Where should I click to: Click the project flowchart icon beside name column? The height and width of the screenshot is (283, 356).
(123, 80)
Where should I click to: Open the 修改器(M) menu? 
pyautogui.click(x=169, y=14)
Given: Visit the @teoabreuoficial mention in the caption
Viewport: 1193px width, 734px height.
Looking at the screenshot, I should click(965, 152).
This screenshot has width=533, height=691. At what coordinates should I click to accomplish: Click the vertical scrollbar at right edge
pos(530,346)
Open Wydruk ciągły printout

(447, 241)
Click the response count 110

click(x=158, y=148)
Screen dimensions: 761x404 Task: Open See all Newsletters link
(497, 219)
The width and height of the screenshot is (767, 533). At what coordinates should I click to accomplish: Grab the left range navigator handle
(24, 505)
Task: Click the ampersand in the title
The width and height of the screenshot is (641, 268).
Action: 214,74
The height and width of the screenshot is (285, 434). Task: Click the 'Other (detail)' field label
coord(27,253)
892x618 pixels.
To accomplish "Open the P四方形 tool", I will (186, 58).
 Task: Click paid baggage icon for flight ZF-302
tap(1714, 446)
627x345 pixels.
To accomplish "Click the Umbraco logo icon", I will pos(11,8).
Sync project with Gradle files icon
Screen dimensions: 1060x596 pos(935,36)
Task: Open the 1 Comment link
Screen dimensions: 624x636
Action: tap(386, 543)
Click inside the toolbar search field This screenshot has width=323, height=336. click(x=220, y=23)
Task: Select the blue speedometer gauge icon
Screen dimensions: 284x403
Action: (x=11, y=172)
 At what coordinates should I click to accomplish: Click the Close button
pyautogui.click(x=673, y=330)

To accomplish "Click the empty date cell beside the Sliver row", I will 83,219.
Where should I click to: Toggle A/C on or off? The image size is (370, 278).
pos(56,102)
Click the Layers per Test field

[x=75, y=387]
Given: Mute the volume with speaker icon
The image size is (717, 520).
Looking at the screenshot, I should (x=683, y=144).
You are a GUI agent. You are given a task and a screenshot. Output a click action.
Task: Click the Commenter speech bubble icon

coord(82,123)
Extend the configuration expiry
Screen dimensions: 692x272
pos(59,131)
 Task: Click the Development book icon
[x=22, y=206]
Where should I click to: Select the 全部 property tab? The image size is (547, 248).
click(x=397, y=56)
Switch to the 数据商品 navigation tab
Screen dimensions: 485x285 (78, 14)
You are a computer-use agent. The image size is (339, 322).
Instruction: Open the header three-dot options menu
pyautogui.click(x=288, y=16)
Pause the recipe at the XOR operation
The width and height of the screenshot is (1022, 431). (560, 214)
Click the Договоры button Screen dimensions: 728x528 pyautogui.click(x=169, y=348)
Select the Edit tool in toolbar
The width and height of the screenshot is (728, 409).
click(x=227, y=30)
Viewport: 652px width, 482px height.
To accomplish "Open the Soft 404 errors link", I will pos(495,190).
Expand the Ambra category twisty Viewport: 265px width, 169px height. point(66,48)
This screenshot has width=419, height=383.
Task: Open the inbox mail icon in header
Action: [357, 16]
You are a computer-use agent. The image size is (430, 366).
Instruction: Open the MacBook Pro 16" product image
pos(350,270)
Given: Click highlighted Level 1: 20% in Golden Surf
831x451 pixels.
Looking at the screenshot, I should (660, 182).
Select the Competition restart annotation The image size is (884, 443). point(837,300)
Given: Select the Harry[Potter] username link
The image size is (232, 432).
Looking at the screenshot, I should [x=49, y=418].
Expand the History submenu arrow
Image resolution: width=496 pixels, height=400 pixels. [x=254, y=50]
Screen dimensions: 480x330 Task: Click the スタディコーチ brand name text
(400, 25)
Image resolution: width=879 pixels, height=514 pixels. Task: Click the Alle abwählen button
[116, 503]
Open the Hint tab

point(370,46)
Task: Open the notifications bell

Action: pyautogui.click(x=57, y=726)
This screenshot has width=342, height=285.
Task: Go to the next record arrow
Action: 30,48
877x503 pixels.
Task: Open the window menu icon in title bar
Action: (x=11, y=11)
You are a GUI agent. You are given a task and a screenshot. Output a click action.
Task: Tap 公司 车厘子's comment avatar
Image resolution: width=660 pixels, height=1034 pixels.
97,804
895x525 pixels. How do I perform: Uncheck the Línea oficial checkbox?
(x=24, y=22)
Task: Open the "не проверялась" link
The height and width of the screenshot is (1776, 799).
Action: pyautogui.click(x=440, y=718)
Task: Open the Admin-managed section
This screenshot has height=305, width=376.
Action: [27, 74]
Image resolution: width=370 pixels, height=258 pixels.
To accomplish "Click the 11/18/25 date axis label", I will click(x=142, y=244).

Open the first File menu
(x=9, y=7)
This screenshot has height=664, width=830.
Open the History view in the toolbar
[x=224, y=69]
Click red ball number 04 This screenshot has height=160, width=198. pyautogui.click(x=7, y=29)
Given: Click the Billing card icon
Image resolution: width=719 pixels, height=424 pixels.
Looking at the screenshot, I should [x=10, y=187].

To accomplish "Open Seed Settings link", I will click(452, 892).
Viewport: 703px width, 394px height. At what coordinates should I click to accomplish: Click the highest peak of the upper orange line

* * * * *

*DESCRIPTION OF THE TASK*:
Return only the exact lines from the opening of the records through the line that contains "Given: Visit the", both included.

*RESULT*:
Where should I click to: Click the project flowchart icon beside name column? The height and width of the screenshot is (283, 356).
(123, 80)
Where should I click to: Open the 修改器(M) menu? 
pyautogui.click(x=169, y=14)
Given: Visit the @teoabreuoficial mention in the caption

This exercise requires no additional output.